Bu karışıklıklar sırasında tarih sahnesine çıkan Abbas, Sudan'a kaçan İbn Mesâl'in takibine memur edildi. Yapılan savaşı kaybeden İbn Mesâl öldürüldü. Amacı üvey babasını bertaraf edip onun yerine vezir olmaktı. Bunun için oğlu Nasr'ı gizlice Kahire'ye gönderdi; o da halifenin iznini alarak İbnü's-Sellâr'ı öldürdü (20 Ağustos 1153).
Bu gelişmeler üzerine Kahire'ye dönen Abbas, böylece Fâtımî veziri oldu. Ancak Üsâme b. Münkız'ın gayretiyle aradaki soğukluk giderildi ve bu defa halifenin öldürülmesi kararlaştırıldı. Bir davet sırasında Halife Zâfir, Nasr'ın evinde öldürüldü (16 Nisan 1154). Bu cinayetten halifenin yakın akrabalarını sorumlu tutan Abbas, haksız yere birçok kişiyi öldürttü. Öldürülen halifenin küçük yaştaki oğlunu "el-Fâiz-Binasrillâh" unvanı ile tahta çıkardı. Saray erkânı da Münyetü Benî Hasîb'de bulunan Talâi' b. Rüzzîk'e mektup yazarak acele yardım istedi. Kûs Valisi Nâsıruddevle Yâkut'un da desteğini sağlayan Talâi', süratle Kahire'ye doğru harekete geçti. Ordunun ve kumandanların büyük bir kısmının kendi tarafına geçmesi üzerine Kahire'ye girdi ve halife tarafından vezir tayin edildi (3 Haziran 1154).

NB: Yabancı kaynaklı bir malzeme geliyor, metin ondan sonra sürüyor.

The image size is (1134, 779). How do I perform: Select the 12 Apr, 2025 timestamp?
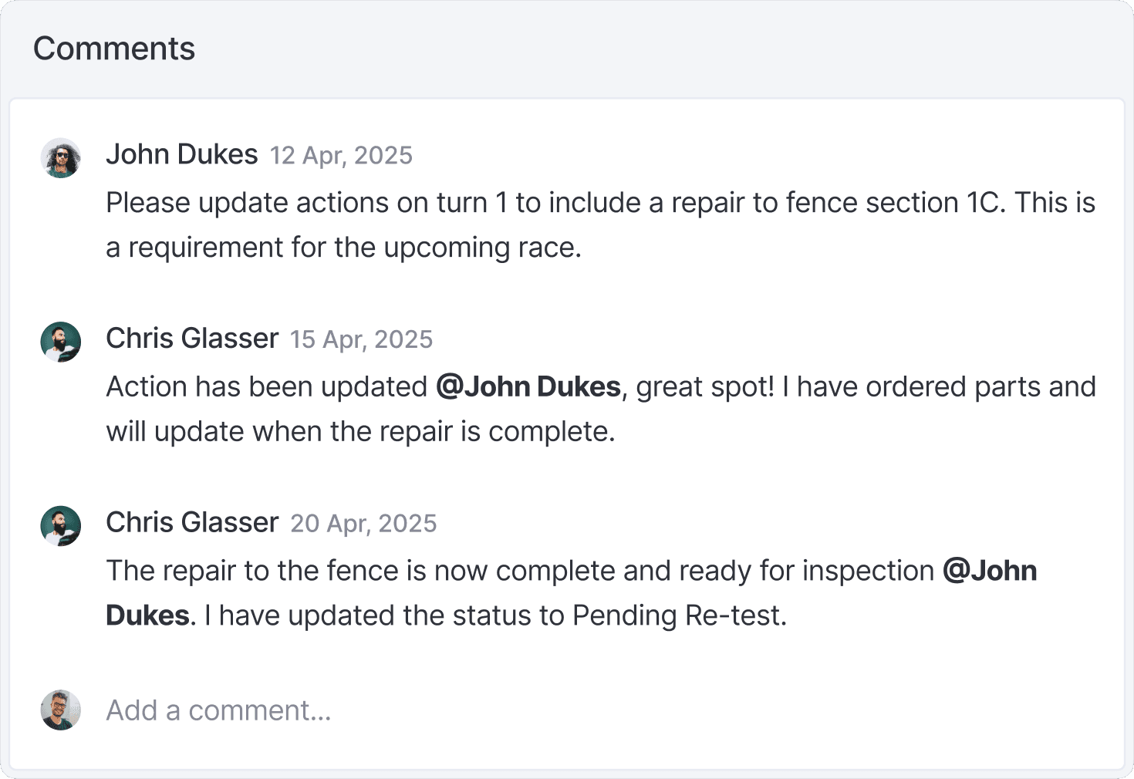(x=341, y=156)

Abbas, oğlu Nasr ve Üsâme b. Münkız, kendilerine sadık kalan kuvvetlerle birlikte Eyle yoluyla Suriye'ye kaçtılar. Bunun üzerine Haçlılar'a haber gönderilerek Abbas ile Nasr'ın yakalanıp teslim edilmesi halinde kendilerine para verileceği vaad edildi. Haçlılar, kendi topraklarından geçmekte olan Abbas ve yanındakilere baskın yapıp Abbas'ı ölü, Nasr'ı da sağ olarak ele geçirdiler (23 Rebîülevvel 549 / 7 Haziran 1154).